* _Supplied data_
=====
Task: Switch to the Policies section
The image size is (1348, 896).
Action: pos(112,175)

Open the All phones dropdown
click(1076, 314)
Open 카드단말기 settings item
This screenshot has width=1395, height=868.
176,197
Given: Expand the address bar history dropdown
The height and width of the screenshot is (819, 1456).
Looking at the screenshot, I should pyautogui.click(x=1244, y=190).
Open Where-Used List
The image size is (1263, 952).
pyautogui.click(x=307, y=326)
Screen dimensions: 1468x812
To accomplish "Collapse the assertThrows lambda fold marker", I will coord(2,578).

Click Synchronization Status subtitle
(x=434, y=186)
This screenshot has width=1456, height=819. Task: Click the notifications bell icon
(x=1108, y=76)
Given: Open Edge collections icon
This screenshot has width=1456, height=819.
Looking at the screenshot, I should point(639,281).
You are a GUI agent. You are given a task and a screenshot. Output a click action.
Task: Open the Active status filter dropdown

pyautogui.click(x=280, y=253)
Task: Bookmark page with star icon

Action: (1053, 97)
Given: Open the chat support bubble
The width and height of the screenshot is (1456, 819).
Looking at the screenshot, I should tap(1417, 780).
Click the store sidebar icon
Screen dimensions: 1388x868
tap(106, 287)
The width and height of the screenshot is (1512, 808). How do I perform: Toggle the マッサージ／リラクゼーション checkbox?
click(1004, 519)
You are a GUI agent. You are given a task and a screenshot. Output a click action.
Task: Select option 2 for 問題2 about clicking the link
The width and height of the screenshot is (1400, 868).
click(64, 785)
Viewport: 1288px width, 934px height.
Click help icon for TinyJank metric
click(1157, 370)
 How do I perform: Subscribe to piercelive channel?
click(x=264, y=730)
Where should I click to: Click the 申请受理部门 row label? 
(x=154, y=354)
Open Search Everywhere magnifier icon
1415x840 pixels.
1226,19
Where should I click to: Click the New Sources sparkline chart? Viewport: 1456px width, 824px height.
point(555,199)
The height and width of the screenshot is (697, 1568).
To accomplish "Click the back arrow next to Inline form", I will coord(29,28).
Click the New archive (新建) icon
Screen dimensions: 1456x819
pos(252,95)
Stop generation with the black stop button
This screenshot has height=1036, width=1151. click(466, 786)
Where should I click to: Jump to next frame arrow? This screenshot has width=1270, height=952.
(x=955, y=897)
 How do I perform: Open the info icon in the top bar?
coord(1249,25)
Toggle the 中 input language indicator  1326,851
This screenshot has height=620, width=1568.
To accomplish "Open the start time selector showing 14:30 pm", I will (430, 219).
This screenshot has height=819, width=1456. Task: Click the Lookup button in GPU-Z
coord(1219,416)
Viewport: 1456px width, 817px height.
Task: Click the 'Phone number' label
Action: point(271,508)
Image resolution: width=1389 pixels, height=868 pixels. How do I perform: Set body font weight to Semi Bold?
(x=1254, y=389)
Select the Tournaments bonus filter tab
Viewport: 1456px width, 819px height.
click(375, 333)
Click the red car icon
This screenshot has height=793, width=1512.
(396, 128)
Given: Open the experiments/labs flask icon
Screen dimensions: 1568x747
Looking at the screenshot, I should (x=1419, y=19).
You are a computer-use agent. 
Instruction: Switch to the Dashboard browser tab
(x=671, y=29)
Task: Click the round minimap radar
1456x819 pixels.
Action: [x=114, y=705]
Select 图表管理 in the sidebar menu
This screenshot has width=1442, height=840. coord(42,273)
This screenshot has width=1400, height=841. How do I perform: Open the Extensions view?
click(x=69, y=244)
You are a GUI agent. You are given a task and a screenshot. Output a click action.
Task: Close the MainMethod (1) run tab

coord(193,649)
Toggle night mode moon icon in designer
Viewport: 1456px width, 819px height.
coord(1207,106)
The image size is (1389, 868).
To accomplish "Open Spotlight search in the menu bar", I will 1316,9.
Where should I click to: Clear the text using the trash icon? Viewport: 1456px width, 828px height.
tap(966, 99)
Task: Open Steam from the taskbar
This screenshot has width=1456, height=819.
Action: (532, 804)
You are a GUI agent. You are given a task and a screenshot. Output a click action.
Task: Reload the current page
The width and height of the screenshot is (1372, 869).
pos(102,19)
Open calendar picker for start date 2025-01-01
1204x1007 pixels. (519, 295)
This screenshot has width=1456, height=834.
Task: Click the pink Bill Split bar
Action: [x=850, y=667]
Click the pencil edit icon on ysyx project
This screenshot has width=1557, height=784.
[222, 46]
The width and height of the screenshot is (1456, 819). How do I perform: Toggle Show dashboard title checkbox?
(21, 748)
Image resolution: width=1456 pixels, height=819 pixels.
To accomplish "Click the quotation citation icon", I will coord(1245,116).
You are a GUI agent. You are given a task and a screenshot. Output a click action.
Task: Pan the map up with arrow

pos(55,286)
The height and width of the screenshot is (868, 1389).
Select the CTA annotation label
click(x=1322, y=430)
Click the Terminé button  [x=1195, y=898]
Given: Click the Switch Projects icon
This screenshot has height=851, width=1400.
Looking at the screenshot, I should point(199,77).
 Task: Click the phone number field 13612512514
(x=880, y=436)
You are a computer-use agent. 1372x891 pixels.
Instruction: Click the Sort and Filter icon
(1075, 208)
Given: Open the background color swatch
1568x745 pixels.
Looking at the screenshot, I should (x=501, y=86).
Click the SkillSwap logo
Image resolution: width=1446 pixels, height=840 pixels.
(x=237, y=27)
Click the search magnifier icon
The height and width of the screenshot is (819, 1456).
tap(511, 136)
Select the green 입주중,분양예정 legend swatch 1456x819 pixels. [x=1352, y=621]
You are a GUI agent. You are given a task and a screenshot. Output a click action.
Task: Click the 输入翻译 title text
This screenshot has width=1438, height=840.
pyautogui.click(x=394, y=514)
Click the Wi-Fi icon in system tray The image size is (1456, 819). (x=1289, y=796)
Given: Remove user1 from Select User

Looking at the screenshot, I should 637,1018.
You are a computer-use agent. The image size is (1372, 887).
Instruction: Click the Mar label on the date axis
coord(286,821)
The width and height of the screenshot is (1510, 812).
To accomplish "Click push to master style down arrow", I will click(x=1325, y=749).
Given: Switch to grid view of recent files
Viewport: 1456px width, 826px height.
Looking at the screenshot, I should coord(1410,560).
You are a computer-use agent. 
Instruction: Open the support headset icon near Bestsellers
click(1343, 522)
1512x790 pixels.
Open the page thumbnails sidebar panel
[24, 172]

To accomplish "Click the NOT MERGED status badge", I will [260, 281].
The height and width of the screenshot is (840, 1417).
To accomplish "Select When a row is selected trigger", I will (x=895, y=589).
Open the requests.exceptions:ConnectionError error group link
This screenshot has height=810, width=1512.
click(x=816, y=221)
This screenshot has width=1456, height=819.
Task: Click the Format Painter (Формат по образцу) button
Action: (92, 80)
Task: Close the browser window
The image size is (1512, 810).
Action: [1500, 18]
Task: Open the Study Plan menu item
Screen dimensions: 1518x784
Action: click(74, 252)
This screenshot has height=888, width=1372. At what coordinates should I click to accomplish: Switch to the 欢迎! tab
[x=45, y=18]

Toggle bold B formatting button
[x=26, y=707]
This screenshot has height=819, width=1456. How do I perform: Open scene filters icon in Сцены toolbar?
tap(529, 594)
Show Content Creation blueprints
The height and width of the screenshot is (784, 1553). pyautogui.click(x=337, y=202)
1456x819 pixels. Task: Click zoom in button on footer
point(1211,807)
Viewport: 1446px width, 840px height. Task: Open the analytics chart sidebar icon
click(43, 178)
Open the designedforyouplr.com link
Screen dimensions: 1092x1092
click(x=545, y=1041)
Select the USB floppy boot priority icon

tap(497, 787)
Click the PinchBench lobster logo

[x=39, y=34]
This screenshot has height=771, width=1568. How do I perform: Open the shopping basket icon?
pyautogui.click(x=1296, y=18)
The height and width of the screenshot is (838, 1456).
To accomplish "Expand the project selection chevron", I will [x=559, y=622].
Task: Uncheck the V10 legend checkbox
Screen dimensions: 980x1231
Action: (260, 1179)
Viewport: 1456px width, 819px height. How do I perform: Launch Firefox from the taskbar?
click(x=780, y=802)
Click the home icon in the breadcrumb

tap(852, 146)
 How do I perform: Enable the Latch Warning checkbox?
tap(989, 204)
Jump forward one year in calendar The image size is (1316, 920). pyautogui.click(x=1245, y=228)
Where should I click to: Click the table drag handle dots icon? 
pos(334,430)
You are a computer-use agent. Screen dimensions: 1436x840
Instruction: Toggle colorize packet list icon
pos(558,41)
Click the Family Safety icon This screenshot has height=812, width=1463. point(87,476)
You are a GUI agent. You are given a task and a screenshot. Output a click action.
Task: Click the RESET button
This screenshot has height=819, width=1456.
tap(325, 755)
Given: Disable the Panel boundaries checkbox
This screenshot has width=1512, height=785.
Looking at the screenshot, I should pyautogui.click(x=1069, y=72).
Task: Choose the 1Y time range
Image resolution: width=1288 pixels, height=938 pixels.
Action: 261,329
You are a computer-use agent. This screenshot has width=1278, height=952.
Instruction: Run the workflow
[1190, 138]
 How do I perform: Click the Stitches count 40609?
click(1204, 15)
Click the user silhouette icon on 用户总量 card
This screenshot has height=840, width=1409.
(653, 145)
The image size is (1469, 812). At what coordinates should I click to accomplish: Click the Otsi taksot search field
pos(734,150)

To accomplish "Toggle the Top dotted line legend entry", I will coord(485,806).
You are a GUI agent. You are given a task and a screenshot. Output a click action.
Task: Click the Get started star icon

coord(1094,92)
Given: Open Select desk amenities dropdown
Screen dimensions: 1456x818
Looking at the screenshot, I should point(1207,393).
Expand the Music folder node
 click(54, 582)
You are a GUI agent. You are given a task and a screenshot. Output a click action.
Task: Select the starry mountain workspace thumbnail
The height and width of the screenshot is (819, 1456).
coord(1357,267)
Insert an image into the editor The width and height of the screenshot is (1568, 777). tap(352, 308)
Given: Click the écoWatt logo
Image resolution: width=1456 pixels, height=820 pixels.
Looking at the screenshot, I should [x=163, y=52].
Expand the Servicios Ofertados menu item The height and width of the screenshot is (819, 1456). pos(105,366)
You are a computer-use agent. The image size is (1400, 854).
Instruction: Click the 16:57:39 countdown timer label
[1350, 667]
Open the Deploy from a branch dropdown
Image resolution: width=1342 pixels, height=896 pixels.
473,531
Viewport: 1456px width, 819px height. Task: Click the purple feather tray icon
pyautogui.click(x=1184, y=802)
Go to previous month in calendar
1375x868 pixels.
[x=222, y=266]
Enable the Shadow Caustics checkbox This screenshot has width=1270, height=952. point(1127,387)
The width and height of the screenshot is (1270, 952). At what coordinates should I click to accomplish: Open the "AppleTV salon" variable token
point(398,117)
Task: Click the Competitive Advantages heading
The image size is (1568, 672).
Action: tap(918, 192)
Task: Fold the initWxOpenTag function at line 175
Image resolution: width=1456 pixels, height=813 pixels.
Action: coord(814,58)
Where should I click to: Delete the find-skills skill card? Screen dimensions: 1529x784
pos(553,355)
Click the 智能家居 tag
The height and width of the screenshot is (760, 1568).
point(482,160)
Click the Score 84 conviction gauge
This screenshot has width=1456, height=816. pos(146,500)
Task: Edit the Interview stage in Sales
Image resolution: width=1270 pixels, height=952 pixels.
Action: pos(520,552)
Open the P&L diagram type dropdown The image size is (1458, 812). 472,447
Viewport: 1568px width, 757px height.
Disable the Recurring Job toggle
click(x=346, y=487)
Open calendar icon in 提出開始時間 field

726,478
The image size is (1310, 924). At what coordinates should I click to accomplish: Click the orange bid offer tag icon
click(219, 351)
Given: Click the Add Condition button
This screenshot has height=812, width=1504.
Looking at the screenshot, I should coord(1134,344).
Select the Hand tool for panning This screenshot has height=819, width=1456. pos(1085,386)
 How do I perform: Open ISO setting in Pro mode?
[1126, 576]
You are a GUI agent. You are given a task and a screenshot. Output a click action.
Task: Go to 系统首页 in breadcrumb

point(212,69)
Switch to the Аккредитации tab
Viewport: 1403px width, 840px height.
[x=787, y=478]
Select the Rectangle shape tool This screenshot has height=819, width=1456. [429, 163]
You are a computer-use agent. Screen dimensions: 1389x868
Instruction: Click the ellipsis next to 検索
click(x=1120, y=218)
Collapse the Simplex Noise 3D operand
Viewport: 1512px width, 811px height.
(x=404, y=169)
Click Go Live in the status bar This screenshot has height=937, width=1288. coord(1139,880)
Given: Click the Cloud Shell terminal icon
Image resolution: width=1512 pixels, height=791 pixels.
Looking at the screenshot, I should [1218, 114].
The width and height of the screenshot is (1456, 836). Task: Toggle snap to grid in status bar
=====
* _Task statement_
Output must consist only of the listing's lines from the first through the line with "Given: Expand the", reproduced word for word.

* _Solution to this task_
Task: Switch to the Policies section
The image size is (1348, 896).
Action: pos(112,175)

Open the All phones dropdown
click(1076, 314)
Open 카드단말기 settings item
This screenshot has width=1395, height=868.
176,197
Given: Expand the address bar history dropdown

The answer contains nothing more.